Świadek zareagował, policjanci po pościgu zatrzymali kierowcę
Dzięki powiadomieniu przez świadka o zagrożeniu, jakie swoją jazdą powoduje kierujący Toyotą Rav4, policjanci namierzyli wskazany pojazd. Niestety, pomimo użytych sygnałów świetlnych i dźwiękowych nakazujących zatrzymanie się, kierujący uciekał przed patrolem. Po krótkim pościgu policjanci zatrzymali samochód i szybko poznali powód, dlaczego jego kierowca unikał spotkania z mundurowymi.
Po godzinie 22.00 dyżurny otrzymał zgłoszenie od świadka, że od strony Czeladzi kierujący toyotą stwarza zagrożenie w ruchu drogowym.
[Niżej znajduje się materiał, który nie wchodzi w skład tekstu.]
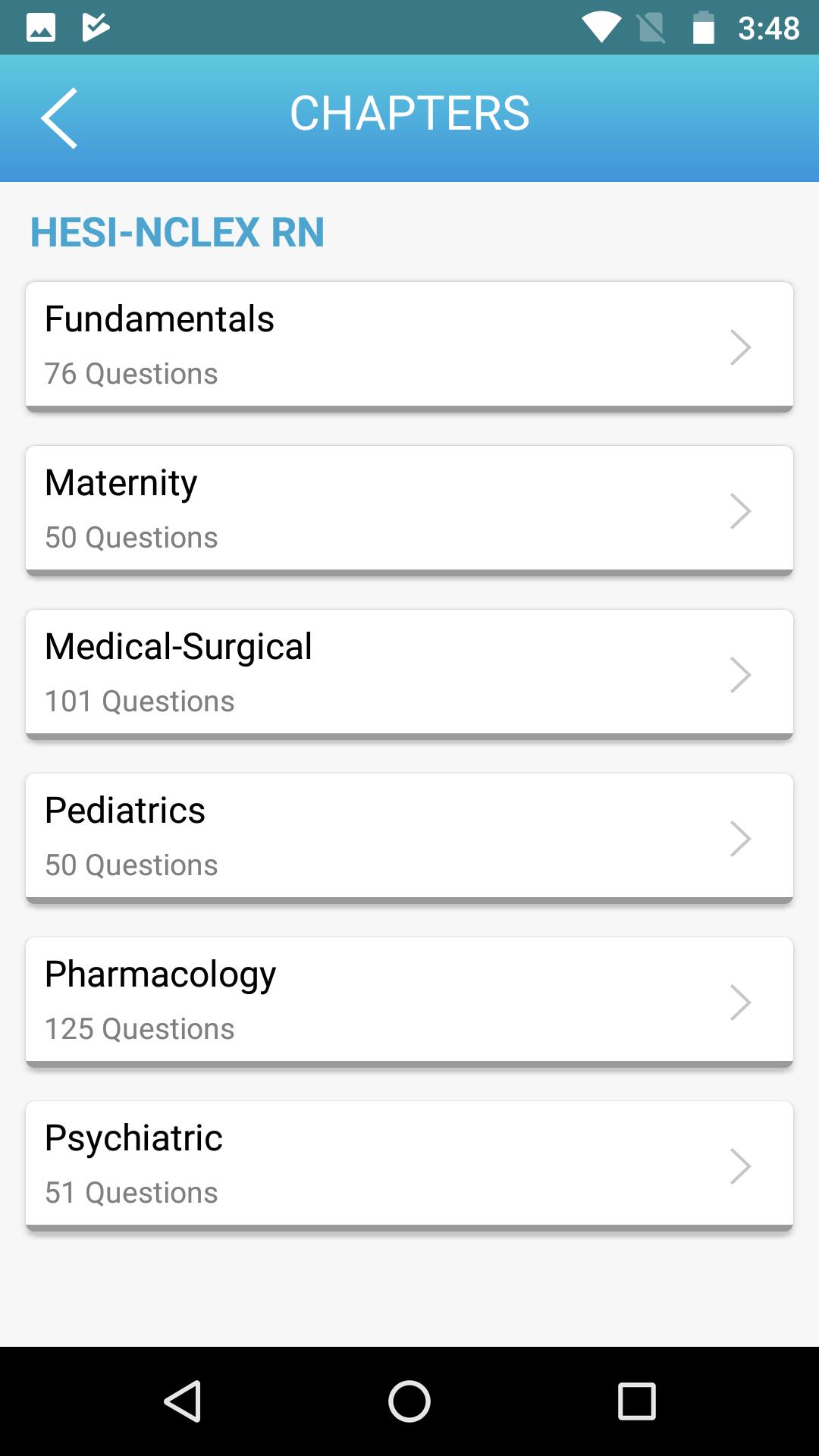Tap the chevron beside Medical-Surgical
This screenshot has width=819, height=1456.
coord(740,675)
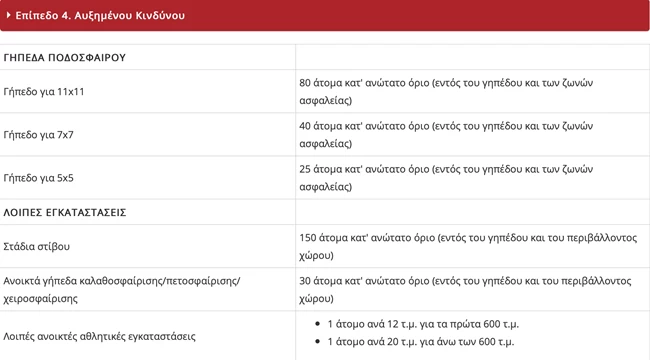Click the Ανοικτά γήπεδα καλαθοσφαίρισης row label
Screen dimensions: 650x360
click(x=121, y=289)
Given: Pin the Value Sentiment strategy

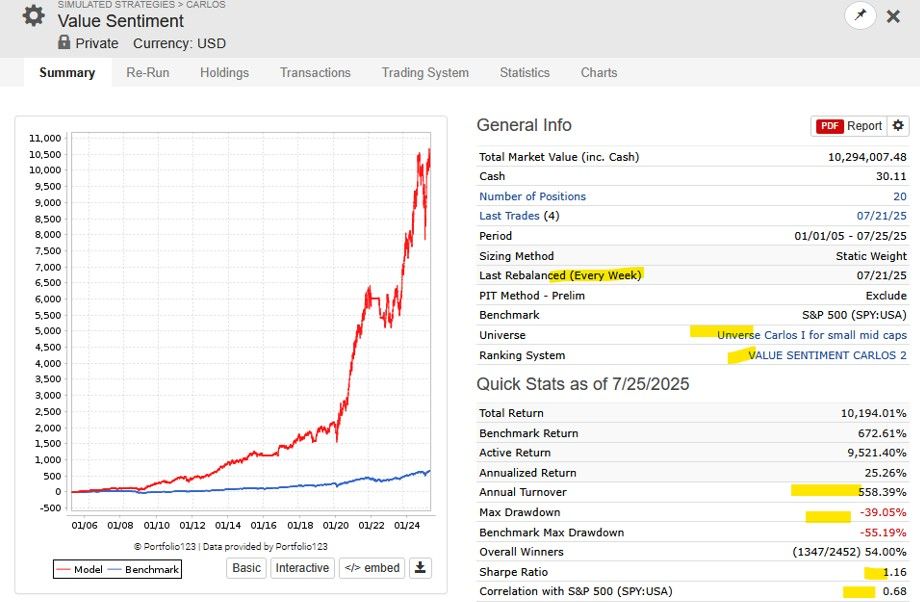Looking at the screenshot, I should [859, 16].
Kierowca wjeżdżał w ulice jednokierunkowe oraz bez jakichkolwiek powodów znacznie zmniejszał prędkość. Styl jego jazdy wskazywał na to, że może być pijany. Policjanci przy użyciu sygnałów świetlnych i dźwiękowych próbowali zatrzymać pojazd. Niestety, kierowca nie zatrzymywał się. Po krótkim pościgu radiowozem zajechali mu drogę i zatrzymali toyotę. Kierowcą był się 68-letni mieszkaniec Sosnowca. Okazało się, że mężczyzna uciekał przed policjantami, ponieważ nie mógł kierować pojazdami. Wobec niego sąd wydał 3 letni zakaz prowadzenia pojazdów mechanicznych. Mundurowi sprawdzili jego stan trzeźwości- wynik pokazał 0,0 promila alkoholu. Pojazd, którym się poruszał, został odholowany na parking policyjny. 68-latek wkrótce usłyszy zarzuty za niezatrzymanie się kontroli drogowej oraz kierowanie wbrew sądowemu zakazowi.
Kolejny raz dzięki postawie świadka z dróg został wyeliminowany kierujący, który stwarzał zagrożenie dla innych uczestników ruchu drogowego. Pamiętajmy: nie reagujesz-akceptujesz!